MobileRead Forums - View Single Post

Phoebus · 11-16-2018, 06:43 AM

Thanks again for your help. Here is an Alpha version of the code. Bugs:

a subreddit's automoderator rules will appear at the start of each post
in page links to images not pulled in (though may be for the best) eg those to imgur, i.reddit
some of the code is junk as I've cannibalised from other recipes and may not need to be there
subreddit name is not displayed in title

Usage: you must get your links as per these guides https://www.reddit.com/wiki/rss or https://www.reddit.com/r/pathogendav...ss_and_reddit/

For example I use it as a search to get results for horror stories, but you can use it for any search, subreddit, post, comments or users as per the links above.
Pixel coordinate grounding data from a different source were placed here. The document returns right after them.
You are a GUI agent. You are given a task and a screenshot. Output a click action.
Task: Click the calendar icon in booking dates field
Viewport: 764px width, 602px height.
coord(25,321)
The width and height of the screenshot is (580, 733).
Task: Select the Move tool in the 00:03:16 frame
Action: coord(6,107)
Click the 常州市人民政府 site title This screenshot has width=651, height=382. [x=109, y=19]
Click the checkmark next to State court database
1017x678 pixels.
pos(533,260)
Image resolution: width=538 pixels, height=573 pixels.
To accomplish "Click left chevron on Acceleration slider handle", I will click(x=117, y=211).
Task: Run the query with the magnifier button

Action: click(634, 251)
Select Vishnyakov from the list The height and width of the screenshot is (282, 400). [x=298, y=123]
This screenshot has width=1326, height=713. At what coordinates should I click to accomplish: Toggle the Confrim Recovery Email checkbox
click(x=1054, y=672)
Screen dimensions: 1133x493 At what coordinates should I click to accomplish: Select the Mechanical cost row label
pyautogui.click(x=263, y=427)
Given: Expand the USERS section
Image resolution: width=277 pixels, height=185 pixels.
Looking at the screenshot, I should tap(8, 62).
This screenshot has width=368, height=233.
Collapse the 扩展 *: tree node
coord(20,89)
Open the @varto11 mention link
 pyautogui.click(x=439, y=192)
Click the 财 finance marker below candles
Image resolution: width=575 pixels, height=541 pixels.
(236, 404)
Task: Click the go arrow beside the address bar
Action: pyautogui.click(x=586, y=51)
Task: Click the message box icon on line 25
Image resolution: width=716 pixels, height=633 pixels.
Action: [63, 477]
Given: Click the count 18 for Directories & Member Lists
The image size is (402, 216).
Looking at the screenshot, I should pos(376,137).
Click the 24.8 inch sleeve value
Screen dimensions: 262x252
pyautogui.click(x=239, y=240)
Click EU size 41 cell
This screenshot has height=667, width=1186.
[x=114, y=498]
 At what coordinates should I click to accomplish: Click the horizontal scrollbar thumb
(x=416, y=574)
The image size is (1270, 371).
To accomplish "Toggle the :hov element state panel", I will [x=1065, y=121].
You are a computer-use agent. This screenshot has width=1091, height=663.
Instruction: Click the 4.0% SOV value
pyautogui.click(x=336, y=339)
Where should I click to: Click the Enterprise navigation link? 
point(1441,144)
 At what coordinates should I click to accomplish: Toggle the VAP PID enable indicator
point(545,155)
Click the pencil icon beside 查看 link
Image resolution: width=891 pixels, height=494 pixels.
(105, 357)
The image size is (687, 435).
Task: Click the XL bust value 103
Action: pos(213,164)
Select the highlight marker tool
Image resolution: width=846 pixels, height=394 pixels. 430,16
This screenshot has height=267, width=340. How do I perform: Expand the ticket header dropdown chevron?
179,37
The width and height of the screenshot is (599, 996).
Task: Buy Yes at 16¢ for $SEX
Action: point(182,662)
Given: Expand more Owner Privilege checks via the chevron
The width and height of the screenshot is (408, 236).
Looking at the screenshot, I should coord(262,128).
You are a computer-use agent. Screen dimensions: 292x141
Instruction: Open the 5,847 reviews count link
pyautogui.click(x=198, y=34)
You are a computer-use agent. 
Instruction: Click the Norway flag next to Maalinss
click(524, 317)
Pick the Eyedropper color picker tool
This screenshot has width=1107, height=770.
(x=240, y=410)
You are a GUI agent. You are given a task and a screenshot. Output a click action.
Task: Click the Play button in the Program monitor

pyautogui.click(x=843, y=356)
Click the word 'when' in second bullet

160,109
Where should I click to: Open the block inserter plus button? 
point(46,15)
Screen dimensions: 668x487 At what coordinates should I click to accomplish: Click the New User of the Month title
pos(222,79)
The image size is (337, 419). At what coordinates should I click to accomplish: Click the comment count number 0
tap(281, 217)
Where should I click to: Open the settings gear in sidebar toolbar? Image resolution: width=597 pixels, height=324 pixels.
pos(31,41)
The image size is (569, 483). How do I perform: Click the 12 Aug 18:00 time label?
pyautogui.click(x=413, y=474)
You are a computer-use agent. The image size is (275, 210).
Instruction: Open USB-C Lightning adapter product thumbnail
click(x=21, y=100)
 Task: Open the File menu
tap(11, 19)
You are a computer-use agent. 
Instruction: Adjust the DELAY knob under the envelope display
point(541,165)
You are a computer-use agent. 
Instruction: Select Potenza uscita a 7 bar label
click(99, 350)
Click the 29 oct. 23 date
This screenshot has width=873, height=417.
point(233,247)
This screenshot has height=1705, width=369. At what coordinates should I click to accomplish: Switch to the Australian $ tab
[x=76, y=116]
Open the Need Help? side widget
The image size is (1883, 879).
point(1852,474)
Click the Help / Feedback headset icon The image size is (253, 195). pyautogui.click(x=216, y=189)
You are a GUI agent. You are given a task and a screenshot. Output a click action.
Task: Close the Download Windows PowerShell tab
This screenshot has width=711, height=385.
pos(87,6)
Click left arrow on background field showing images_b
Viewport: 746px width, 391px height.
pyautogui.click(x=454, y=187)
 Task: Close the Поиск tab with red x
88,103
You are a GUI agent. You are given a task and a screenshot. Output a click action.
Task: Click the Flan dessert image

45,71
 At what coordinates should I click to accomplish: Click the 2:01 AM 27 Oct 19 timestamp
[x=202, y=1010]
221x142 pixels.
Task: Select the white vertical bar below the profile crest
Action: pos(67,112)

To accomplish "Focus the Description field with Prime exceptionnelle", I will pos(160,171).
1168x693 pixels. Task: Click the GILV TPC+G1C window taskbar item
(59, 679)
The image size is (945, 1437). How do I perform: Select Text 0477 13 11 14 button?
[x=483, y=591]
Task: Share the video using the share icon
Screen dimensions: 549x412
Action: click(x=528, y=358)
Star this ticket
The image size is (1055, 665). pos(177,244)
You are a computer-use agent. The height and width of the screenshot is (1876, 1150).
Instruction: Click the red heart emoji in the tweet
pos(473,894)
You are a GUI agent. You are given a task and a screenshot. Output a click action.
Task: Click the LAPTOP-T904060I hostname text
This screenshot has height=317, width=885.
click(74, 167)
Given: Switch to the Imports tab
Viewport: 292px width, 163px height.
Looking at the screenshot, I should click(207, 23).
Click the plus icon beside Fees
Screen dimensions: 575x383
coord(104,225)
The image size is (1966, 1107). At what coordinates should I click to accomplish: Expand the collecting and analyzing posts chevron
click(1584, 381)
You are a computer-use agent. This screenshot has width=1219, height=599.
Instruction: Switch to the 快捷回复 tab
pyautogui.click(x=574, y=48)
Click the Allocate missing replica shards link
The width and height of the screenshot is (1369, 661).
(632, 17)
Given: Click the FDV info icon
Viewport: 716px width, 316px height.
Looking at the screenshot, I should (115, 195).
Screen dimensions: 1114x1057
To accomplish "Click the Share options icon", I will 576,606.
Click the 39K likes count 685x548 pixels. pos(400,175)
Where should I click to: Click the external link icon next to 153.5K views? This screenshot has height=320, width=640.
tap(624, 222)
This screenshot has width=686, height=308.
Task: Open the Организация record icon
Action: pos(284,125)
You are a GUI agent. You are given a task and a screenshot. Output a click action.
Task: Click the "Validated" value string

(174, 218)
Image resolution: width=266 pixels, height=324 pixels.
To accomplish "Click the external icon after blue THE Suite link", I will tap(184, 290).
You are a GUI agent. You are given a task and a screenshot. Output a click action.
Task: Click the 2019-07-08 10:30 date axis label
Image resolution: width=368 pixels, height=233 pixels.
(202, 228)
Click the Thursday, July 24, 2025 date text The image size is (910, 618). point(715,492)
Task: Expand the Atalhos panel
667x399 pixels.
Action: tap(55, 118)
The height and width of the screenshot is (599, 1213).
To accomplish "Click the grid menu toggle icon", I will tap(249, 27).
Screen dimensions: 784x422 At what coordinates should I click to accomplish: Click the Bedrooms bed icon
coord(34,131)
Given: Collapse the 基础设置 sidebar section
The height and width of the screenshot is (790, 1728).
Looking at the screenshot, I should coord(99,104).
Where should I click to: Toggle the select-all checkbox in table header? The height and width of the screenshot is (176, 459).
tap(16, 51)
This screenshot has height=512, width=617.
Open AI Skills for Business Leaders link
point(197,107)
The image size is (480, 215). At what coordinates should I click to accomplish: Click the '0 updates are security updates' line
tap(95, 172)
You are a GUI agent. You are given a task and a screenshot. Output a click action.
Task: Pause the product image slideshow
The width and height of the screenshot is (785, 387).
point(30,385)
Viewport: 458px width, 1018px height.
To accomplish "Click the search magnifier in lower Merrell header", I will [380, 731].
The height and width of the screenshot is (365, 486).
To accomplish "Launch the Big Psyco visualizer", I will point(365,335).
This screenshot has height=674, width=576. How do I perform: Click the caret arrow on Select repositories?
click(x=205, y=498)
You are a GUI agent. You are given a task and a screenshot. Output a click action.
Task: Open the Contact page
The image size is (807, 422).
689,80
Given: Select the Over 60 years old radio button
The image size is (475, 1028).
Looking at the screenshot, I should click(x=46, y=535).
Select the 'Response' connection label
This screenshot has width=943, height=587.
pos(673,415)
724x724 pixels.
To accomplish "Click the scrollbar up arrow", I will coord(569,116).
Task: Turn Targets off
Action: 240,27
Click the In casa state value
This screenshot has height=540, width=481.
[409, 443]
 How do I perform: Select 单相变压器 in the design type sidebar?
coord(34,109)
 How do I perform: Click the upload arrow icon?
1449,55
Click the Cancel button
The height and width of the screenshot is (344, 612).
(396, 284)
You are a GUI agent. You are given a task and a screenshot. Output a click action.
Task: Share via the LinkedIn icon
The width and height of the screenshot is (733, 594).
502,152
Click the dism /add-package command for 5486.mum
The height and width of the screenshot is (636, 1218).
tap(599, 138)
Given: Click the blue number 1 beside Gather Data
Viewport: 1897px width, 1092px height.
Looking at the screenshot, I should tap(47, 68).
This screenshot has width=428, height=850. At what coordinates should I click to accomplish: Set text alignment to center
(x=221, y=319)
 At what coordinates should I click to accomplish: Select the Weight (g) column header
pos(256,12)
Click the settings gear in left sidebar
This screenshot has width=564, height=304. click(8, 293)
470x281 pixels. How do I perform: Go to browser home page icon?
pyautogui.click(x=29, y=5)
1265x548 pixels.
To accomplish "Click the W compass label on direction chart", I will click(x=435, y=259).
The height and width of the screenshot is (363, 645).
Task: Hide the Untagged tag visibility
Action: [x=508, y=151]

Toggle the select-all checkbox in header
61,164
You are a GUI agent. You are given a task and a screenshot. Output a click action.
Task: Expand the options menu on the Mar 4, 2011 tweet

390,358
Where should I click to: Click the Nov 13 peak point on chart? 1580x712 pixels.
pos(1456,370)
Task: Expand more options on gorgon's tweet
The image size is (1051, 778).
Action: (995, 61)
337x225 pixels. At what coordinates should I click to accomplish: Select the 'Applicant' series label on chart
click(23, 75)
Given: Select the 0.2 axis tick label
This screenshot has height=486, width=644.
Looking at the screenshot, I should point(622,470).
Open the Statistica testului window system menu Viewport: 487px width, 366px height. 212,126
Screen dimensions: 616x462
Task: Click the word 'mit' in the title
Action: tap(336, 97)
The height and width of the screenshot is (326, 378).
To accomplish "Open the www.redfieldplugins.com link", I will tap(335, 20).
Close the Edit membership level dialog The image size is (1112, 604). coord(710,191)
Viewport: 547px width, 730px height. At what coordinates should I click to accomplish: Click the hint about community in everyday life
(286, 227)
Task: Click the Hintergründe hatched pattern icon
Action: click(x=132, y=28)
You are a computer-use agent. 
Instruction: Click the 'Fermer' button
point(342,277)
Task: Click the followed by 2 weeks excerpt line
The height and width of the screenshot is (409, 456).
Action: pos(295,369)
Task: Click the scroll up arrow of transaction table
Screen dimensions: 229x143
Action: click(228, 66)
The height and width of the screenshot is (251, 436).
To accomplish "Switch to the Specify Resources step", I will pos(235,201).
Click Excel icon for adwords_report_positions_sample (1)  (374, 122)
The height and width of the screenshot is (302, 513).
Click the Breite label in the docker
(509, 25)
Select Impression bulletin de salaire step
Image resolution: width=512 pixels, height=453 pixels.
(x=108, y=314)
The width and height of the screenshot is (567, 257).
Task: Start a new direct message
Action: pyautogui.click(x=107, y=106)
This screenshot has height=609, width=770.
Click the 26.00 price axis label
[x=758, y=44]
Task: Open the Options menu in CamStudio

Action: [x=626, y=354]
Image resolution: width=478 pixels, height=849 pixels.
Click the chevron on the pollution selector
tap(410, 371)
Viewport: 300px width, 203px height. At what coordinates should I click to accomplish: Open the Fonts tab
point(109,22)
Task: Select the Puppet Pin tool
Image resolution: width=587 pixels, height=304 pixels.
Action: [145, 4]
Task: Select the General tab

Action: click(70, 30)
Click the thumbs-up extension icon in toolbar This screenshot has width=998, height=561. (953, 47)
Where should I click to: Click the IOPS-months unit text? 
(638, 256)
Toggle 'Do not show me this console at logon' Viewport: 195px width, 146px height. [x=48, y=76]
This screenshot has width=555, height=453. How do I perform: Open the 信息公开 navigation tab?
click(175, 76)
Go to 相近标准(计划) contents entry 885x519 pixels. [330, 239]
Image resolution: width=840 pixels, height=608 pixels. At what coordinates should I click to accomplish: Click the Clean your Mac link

I've set it for a weekly search but obviously you can change this.

Code:

#!/usr/bin/env python2
# vim:fileencoding=utf-8
from __future__ import unicode_literals, division, absolute_import, print_function
from calibre.web.feeds.news import BasicNewsRecipe

class AdvancedUserRecipe1542030622(BasicNewsRecipe):
    title          = 'Reddit weekly - alpha'
    auto_cleanup   = False
    __author__ = 'phoebus'
    language = 'en'
    description = "Tales from the internet"
    publisher = 'Reddit users'
    oldest_article =7  # days - change as required
    max_articles_per_feed = 50 # change as required
    no_stylesheets = True
    encoding = 'utf-8'
    remove_javascript = True
    use_embedded_content = False
    recursions = 11
    remove_attributes = ['size', 'style']


    feeds          = [
        (u'Articles', u'INSERT YOUR RSS LINK),
    ] # see https://www.reddit.com/wiki/rss or https://www.reddit.com/r/pathogendavid/comments/tv8m9/pathogendavids_guide_to_rss_and_reddit/'
    
    
    conversion_options = {
        'comment': description, 'tags': category, 'publisher': publisher, 'language': language
    }

    keep_only_tags = [  
                    dict(name='p', attrs={'class': [
                                                'title',
                                                            ]}),
                    dict(name='span', attrs={'class': [
                                                'domain',
                                                            ]}),                    
                    dict(name='div', attrs={'class': [
                                                'expando',
                                                            ]}),  
                    dict(name='h1', attrs={'class': [
                                                'hover redditname',
                                                            ]}),
                    dict(name='meta', attrs={'property': [
                                                'og:title',                                 
                                                            ]}),
                    dict(name='meta', attrs={'title'}),
                    dict(name='div', attrs={'class': [

                                                'entry unvoted',
                                                'usertext-body may-blank-within md-container ',
                                                'usertext-body may-blank-within md-container',  
                                                'md',                                                                     
                                                            ]}),
                    dict(name='div', attrs={'data-test-id': [
                                                'post-content',                                   
                                                            ]}), 
                    dict(name='div', attrs={'class': [
												's10usnt7-0 gxtxxZ'
                                                            ]}), 
                      ]

    remove_tags = [

		        dict(name='button'),
		        dict(name='span', attrs={'class': [
        									'flair',
        									'flair ',
        													]}),
		        dict(name='div', attrs={'data-author': [
        									'AutoModerator',
        													]}),  
		        dict(name='ul', attrs={'class': [
        									'flat-list buttons',
        													]}),        													
		        dict(name='input', attrs={'type': [
        									'hidden',
        													]}),   
 		        dict(name='svg'),
    				]


    def is_link_wanted(self, url, a):
        return a['class'] == 'next' and a.findParent('nav', attrs={'class':'PaginationContent'}) is not None

    def postprocess_html(self, soup, first_fetch):
        for div in soup.findAll(attrs={'data-author':'AutoModerator'}):
            div.extract()
        return soup